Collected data
=-=-=
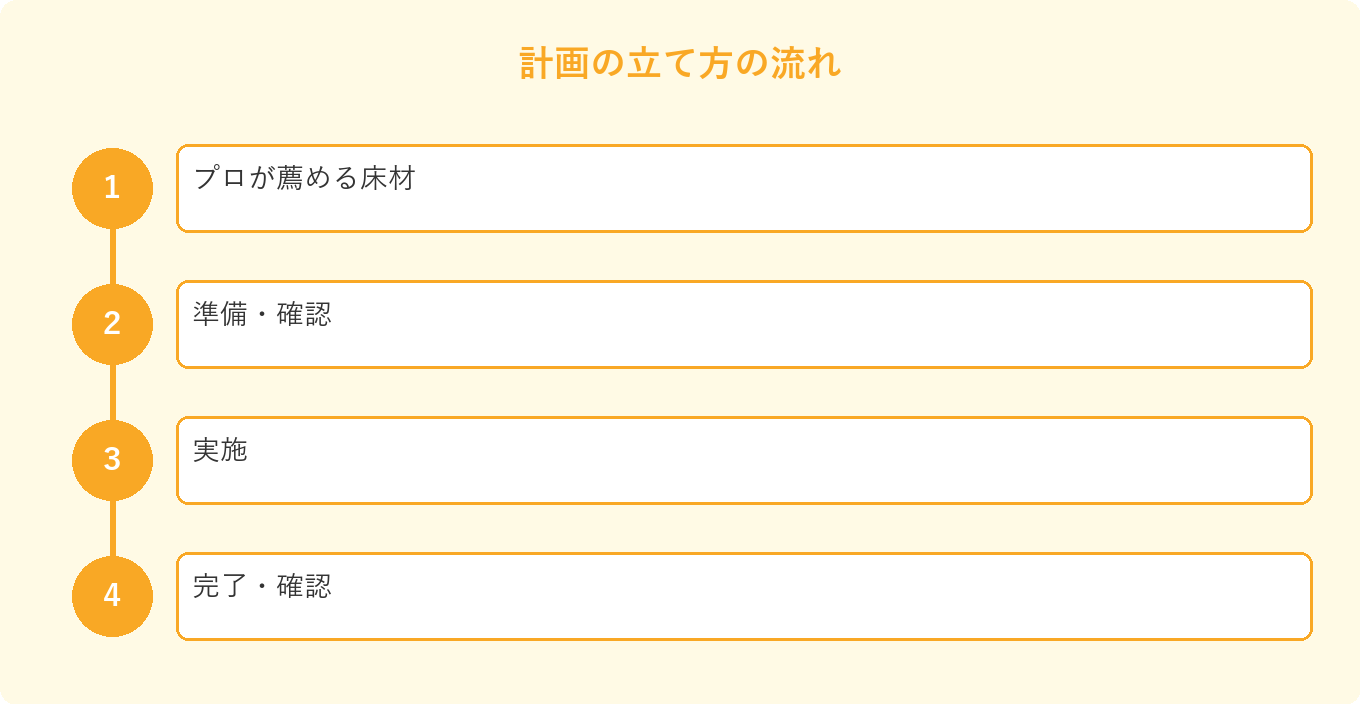Click the step 3 circle badge
This screenshot has width=1360, height=704.
[x=112, y=460]
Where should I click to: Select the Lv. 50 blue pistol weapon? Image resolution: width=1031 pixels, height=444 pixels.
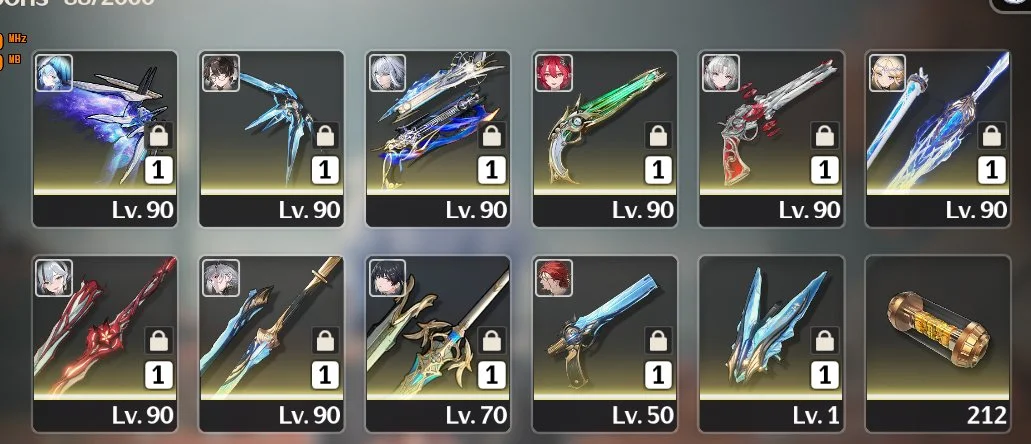pos(604,343)
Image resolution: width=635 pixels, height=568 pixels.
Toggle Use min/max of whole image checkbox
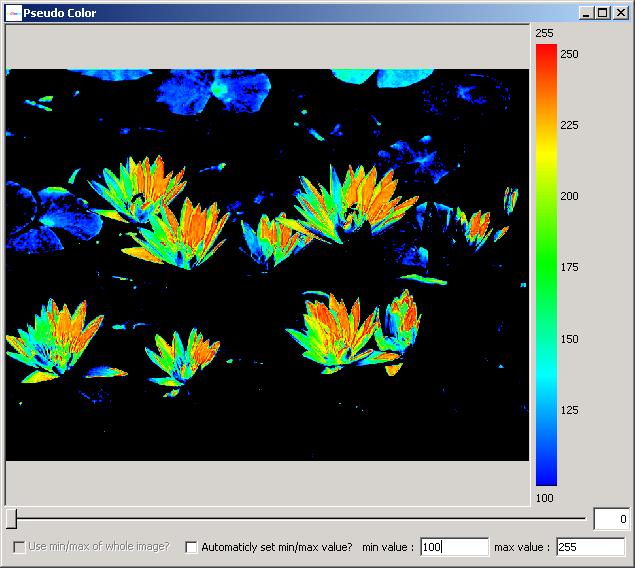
=-=-=
ASSIGNMENT - Word for word, copy the lines from the one with "Where should I" through the end of the entries above, and do not include any picture.

RESULT FOR THIS TASK -
Where should I click to: Select the Lv. 50 blue pistol weapon? Image resolution: width=1031 pixels, height=444 pixels.
pos(604,343)
Image resolution: width=635 pixels, height=568 pixels.
Toggle Use min/max of whole image checkbox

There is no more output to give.